Detto questo, esiste un discorso che attiene al turnover. Noi sappiamo che tra qualche anno molti insegnanti, quasi il 50%, andranno in pensione: prevediamo, quindi, un grande momento di rinnovo del personale docente.

Quantità o qualità?

Sappiano anche che dobbiamo lavorare per garantire una presenza di qualità e non soltanto di quantità, perché l'equazione "più docenti = più qualità" non funziona e non ha funzionato in questi anni, se valutiamo il tipo di conoscenza dei nostri studenti che, come ci dicono le rilevazioni internazionali, è tra i peggiori. I nostri ragazzi sono classificati tra il 23° e il 26° posto su 32 Paesi economicamente avanzati nella conoscenza di materie quali la prima lingua, quindi l'italiano, la matematica e le scienze.
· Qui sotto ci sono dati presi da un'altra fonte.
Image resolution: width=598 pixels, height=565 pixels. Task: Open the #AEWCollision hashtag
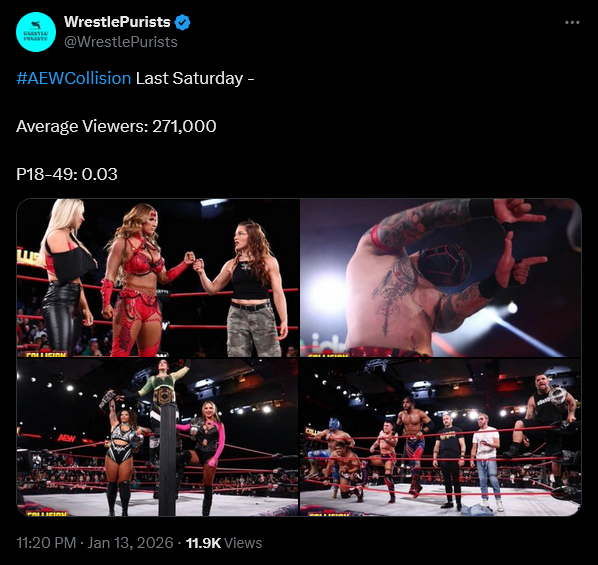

Questo può non significare nulla se non si vuol dare importanza alle rilevazioni statistiche internazionali, oppure costringe a ripensare all'uso sin qui fatto delle risorse, quasi totalmente impiegate in personale, docente e non.

Per questo io vorrei veramente che il dibattito pubblico cominciasse ad occuparsi della qualità dell'insegnamento, e quindi degli insegnanti e dell'efficacia educativa dell'insegnamento, e non più o non soltanto di quanti insegnanti vengono occupati e degli organici che saranno rivisti.